In Badami Lal Vs Harsha Vardhan (A.I.R. 1994, Rajasthan 9), the High Court has decide that the earlier case must have been decide on the basis of giving the opportunity of hearing to both the parties, for the applicability of the doctrine of res judicata. In other words, it can be said that the earlier case should have been decided on the baiss of merits of the case.

If any case is rejected under order 9 Rule 8 on the basis of error then the doctrine of res judicata will not apply to that case because it is not disposal of the case on the basis of its merits (Gujarat Electricity Board, Baroda Vs Saurashta Chemicals, Porbandar, A.I.R. 2004, Gujarat 83).

In State of Maharashtra Vs M/S National Construction Company (A.I.R. 1996, Sc 2364), the Supreme Court has decided that the doctrine of res judicata will apply in a particular case only when;

  1. the issues in the earlier case were also involved in the later case actually and substantially;
  2. such issues have been decide finally;
  3. such finalization was done by a competent court; and
  4. the parties have been given the opportunity of hearing before deciding the case.

Thus for applicability of the doctrine of res judicata, all the above conditions must be fulfilled.

Applicability to Compromise Decree:

The doctrine res judicata does not apply to compromise decree because in such case there is no adjudication of the rights of parties (Messers AA Associates Vs Prem Goya, A.I.R. 2002 Delhi 142).

Similarly, in Upaharas Lethasam Vs Asibel Lingdol, (A.I.R. 1986, Guwahati 55), the Guwahati High Court has decided that the doctrine of res judicata does not apply to compromise decree and orders because the compromise is simply an agreement made between the parties and the court does not make any decision.

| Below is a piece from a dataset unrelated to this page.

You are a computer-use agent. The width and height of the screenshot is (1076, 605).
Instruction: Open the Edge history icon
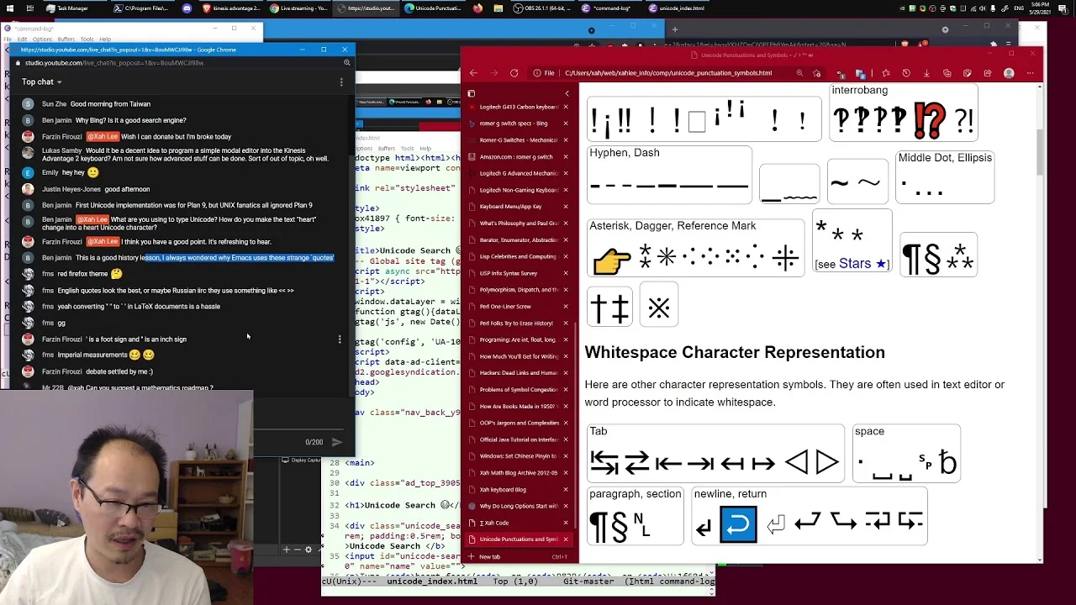[906, 73]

Applicability to Arbitration Proceedings:

The doctrine of res judicata applies to the decrees based on award provided the proceedings have been competed by:

  1. giving the opportunity of hearing to the parties;
  2. on the basis of merits of the case; and
  3. the case has been finally decided.

Applicability of Execution Proceedings:

According to seventh explanation of section 11of Civil Procedure Code 1908, the doctrine of res judicata applies to execution proceedings:

In Mohan Goyanka Vs Vinay Kumar Mukharjee (A.I.R. 1954, SC 65), the same view expressed by the Supreme court.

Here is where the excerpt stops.